911 Won’t Always Know Your Location If You Call From a Cell Phone
Among the networks, AT&T and T-Mobile seem to be the biggest culprits at leaving out pertinent location information when customers make emergency calls
Calling 911 usually means you’d like the person on the receiving in to automatically know your location. But, according to a new report, more and more cellular providers in California are accidentally leaving that detail out, the Los Angeles Times reports.
The study analyzed more than 3 million wireless 911 calls made from 2008 through 2012 handled by emergency call-takers in Bakersfield, Pasadena, San Francisco, San Jose and Ventura County.

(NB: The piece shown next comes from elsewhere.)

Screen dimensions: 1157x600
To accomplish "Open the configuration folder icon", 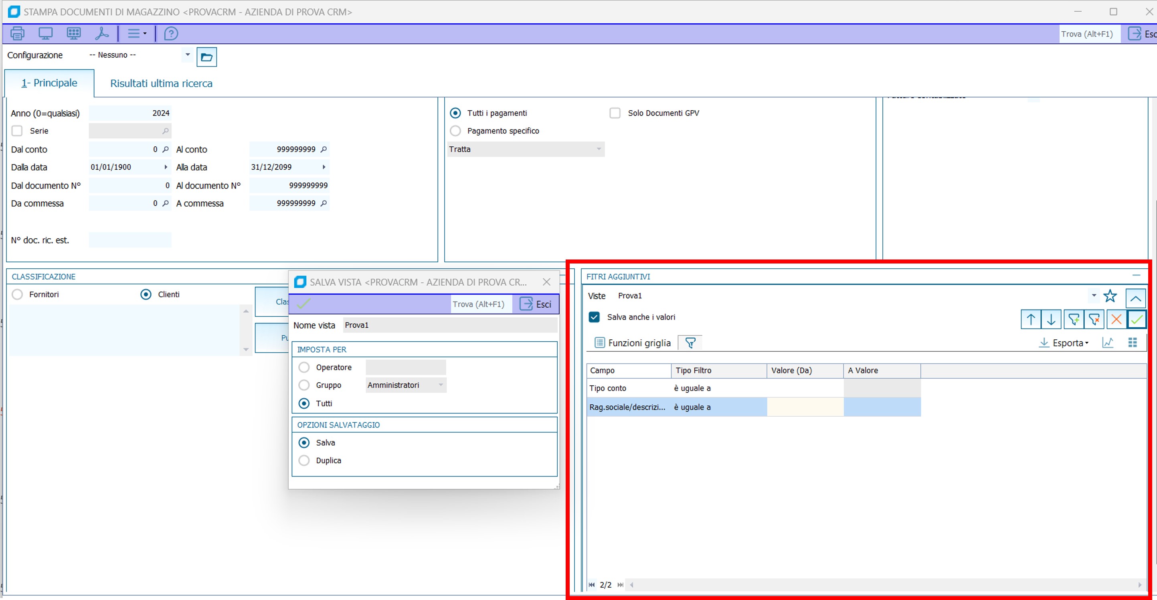I will [x=207, y=57].
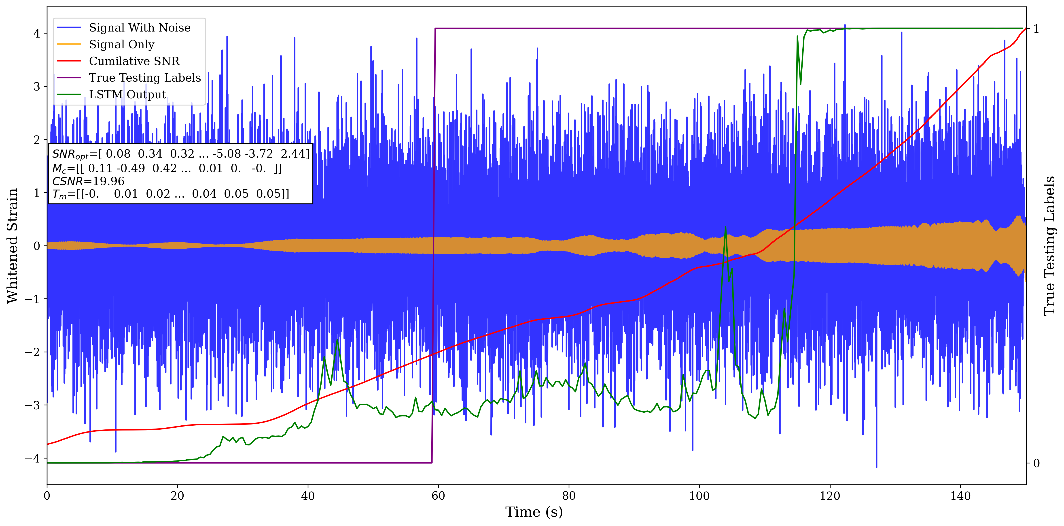The height and width of the screenshot is (526, 1064).
Task: Click the x-axis tick label 60
Action: pyautogui.click(x=438, y=496)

It found that in all five areas, fewer than half reached dispatchers with an estimate of the caller’s location in December 2012, ranging from 49% passing along location data in Bakersfield down to just 20% in San Francisco.
Among the networks, AT&T and T-Mobile seem to be the biggest culprits, according to the Times. For an unknown reason, there’s been an uptick in the number of botched emergency location deliveries provided by those networks. Verizon and Sprint, on the other hand, seem to be improving their performance.
In the period studied, AT&T’s rate fell the furthest, dropping from 92% of calls forwarding location data in early 2008 to just 31% at the end of 2012, the report said. T-Mobile’s rate started at 47% and fell to 19%.
When someone calls 911 from a ground line, their exact address automatically pop up on the emergency operator’s end. In 2001, the federal government tried to approximate this for cell users through a mandate that requires cellular providers to send estimated location information to emergency dispatchers when their customers call 911, the Times reports. However, this rule only applies to outdoor callers. For those calling from inside a building, oftentimes the only information provided on their location is the whereabouts of the nearest cell signal tower.
The Federal Communications Commission has convened industry leaders to help test new rules. A March report concluded that developing a solution could take years to roll out to the public.
Currently, emergency operators receive around 400,000 calls from cell users everday day, the Times reports, accounting for around 70 percent of their total call load.